For most of Saturday and the first part of the day on Sunday, students performed various tasks around the farm. These included painting chicken and pigeon coops, clearing undergrowth away from fences and picking up sticks. This last task was done for the benefit of the sanctuary’s two emus, Tiki and Breeze, who had once been bought as pets by a retired dairyman for his grandchildren. The birds walk together in the woods by the sanctuary’s fence, an odd sight in a Vermont forest.
There were many other animals that the students got to meet over the course of the trip. One of the most beloved was Jack the cow, with whom the whole group took many pictures. He is very friendly to people and would allow the students to pet him and scratch him often. The cows at the sanctuary include both former dairy and beef cows. Since the agricultural industry has intensively bred them to best fit their function, some of the beef cows are very large to the point where their life expectancy is greatly diminished by inevitable heart problems.
A similar story may be told of the sanctuary’s chickens. A few sit in smaller enclosures, namely those that required special treatment for physical and mental injuries. But most wander around relatively openly, in the same areas where the handful of much larger turkeys can be found. While some of the birds were bred for eggs or meat, there was also a former fighting cock, with its comb shaved off. Miriam Jones, one of the sanctuary’s founders, explained that this is done to prevent the fighting cocks from ending a fight after a light wound to the head, instead forcing them to cause more serious injuries.
One of the most interesting things at VINE sanctuary was the way in which very few of the animals were enclosed, instead wandering and interacting with humans at will.
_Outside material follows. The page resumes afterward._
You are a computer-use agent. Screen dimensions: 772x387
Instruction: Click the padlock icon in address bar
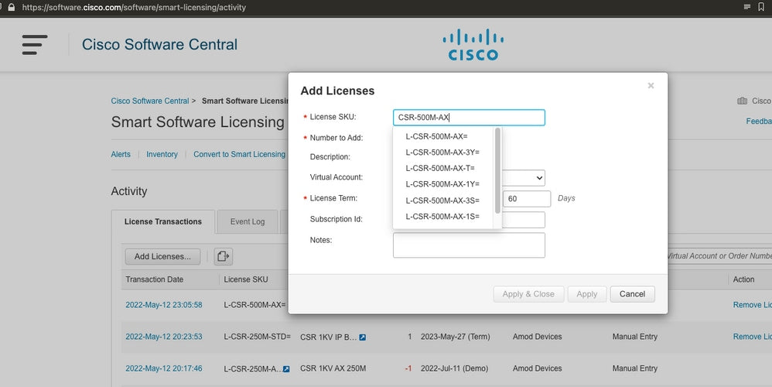pos(11,6)
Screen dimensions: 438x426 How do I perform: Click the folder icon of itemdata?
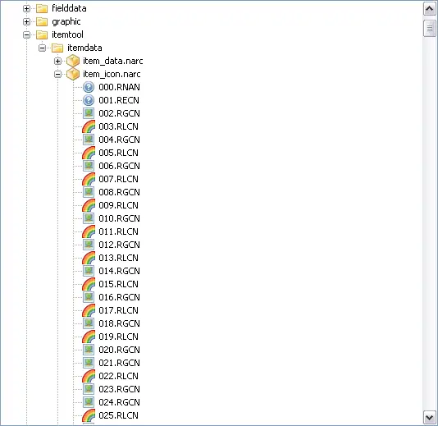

This meant that a cow would be bumping against a pickup truck running around the main barn, several geese would range past the turkey and a sheep would be trying to eat an apple that was dropped during a vegan lunch that included cheeseless vegetable pizza and potatoes.
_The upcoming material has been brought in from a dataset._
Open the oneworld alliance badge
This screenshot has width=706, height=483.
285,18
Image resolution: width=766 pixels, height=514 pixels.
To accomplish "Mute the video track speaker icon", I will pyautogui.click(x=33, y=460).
For the two nights of the trip, the students slept in sleeping bags in the second floor rooms of a local church. Several older women from the church prepared breakfast both mornings, which included vegetarian and vegan options. For dinner, the students prepared meals for themselves both evenings, a significant portion of which they prepared from scratch. For example, they cut up vegetables to make salad, prepared their own chili to dip chips in and ground up chickpeas to make hummus. The students that didn’t participate in the cooking took on the role of washing, drying and putting away dishes after the meal.
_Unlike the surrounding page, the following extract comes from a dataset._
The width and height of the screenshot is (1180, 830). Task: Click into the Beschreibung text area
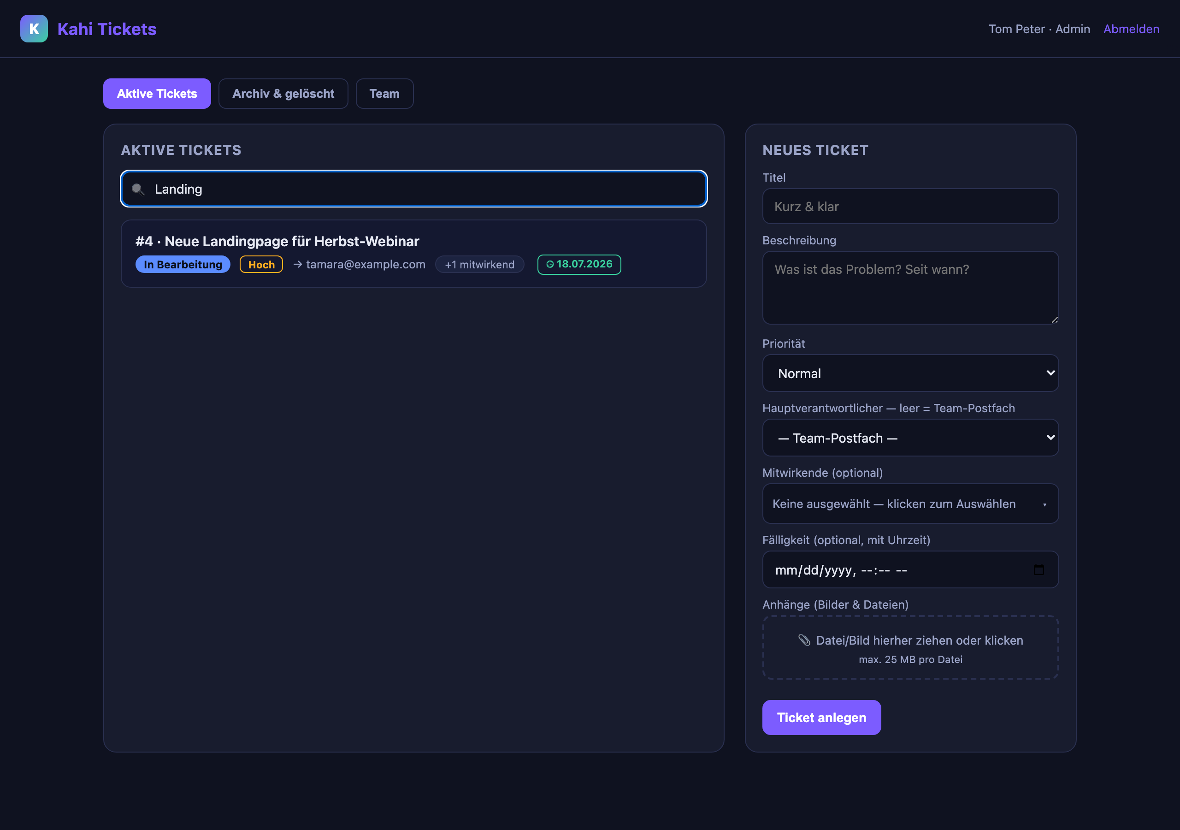coord(910,287)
The trip gave the 21 Brandeis students, representing all years, the opportunity to get to know each other. There were some unforeseen problems, such as the flat tire on the way to Vermont that delayed one van while waiting for help to arrive. The experience, however, provided students a great chance to volunteer in an environment very different from Brandeis. In addition to the yearly VINE trip, Volunteer Vacations has a trip during February break to different locations. Past trips have gone to Pennsylvania to support youth literacy, to Maryland to work on sustainable agriculture and to Louisiana to build houses and preserve the bayou.